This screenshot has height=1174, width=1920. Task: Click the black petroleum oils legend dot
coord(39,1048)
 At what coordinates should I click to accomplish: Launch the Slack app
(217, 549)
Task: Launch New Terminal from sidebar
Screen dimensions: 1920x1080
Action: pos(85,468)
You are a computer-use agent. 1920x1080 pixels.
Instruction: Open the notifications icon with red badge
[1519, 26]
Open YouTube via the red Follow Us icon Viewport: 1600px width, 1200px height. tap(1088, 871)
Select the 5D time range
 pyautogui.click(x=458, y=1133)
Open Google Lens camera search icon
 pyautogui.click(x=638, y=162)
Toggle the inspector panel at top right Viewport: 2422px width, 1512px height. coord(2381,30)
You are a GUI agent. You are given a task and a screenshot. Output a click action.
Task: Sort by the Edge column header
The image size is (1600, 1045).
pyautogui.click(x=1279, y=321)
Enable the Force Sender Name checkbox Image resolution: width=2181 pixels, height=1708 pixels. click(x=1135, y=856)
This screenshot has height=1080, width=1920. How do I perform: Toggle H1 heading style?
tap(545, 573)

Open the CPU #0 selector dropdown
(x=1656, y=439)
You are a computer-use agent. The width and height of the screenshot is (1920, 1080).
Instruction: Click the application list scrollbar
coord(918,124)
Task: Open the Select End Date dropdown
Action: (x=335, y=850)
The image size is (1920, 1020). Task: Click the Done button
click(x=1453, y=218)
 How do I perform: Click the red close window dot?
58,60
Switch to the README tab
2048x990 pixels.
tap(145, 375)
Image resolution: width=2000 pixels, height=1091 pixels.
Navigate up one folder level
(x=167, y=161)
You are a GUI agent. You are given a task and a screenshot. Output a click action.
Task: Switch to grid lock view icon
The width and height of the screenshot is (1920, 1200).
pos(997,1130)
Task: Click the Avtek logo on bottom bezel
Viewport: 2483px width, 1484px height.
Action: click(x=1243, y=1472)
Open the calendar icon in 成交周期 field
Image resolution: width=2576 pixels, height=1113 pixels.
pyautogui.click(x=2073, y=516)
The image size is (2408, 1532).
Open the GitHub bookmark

○ ○ ○

# [Your goal]
Repeat word for word the lines above that run from the line containing "Instruction: Click the" through the line containing "Image resolution: width=2000", both ends included, and nothing else.

# [Written response]
Instruction: Click the application list scrollbar
coord(918,124)
Task: Open the Select End Date dropdown
Action: (x=335, y=850)
The image size is (1920, 1020). Task: Click the Done button
click(x=1453, y=218)
 How do I perform: Click the red close window dot?
58,60
Switch to the README tab
2048x990 pixels.
tap(145, 375)
Image resolution: width=2000 pixels, height=1091 pixels.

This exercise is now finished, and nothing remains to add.